**What the exercise asks:**
If a line in the records below contains the word "Switch", copy it.

**Given records:**

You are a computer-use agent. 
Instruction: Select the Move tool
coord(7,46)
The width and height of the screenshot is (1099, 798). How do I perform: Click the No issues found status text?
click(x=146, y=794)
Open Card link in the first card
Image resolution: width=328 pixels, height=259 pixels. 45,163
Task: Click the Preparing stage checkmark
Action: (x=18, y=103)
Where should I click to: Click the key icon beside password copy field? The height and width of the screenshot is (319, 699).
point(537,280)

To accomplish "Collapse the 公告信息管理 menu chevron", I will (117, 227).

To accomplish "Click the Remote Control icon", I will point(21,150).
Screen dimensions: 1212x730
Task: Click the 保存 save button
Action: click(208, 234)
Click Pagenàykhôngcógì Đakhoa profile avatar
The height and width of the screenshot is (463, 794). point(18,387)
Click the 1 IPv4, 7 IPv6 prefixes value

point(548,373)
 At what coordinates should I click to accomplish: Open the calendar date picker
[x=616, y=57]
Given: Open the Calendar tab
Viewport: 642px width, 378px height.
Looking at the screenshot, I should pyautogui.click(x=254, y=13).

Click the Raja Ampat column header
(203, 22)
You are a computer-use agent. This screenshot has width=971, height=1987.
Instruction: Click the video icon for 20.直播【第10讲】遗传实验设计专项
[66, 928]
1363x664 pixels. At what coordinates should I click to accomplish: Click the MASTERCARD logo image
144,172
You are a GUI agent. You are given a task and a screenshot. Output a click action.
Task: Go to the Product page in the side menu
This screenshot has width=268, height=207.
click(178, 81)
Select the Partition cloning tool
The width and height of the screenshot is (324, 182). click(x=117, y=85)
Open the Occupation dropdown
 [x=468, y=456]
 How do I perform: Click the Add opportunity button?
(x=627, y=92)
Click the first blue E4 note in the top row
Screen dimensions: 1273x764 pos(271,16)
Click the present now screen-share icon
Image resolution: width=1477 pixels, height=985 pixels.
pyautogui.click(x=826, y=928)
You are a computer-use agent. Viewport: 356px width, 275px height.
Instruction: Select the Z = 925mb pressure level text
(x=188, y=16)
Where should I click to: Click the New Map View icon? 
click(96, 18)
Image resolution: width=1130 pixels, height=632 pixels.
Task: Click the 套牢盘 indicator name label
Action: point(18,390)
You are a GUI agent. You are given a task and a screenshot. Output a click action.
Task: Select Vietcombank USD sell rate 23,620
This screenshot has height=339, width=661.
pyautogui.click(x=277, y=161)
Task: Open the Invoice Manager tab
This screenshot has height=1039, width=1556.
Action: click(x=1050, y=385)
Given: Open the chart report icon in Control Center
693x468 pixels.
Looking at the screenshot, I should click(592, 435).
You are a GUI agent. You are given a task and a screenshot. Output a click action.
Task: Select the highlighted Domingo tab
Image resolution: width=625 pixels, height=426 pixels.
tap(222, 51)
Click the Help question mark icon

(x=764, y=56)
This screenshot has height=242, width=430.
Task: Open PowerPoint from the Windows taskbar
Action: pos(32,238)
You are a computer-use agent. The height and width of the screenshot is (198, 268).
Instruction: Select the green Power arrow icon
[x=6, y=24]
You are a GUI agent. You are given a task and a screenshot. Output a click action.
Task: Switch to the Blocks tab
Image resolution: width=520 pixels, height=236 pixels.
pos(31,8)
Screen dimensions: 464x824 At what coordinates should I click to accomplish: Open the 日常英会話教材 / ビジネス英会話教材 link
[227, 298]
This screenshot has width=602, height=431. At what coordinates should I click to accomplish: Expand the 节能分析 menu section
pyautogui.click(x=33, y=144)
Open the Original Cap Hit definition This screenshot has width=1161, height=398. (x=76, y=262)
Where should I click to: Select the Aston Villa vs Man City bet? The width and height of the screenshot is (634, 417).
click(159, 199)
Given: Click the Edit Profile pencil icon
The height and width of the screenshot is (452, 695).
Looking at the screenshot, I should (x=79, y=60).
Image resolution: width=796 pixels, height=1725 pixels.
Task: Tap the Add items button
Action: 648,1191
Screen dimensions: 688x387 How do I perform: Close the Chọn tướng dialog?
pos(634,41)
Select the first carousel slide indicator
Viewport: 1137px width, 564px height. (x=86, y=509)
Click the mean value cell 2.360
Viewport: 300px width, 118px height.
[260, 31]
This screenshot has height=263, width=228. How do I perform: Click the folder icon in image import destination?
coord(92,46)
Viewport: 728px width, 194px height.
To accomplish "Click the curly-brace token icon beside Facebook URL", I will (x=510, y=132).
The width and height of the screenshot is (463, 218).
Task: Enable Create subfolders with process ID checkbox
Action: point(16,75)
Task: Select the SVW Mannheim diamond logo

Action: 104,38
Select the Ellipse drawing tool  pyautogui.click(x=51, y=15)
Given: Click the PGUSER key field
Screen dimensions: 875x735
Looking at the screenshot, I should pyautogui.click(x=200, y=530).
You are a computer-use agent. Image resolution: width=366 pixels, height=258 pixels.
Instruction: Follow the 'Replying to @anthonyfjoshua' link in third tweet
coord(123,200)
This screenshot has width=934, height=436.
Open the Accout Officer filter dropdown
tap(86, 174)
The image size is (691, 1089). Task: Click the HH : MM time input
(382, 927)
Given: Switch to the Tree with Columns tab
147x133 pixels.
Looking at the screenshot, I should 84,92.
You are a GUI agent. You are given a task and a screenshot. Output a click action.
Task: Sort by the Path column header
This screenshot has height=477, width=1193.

**Task result:**
Task: Switch to the Blocks tab
Given: Switch to the Tree with Columns tab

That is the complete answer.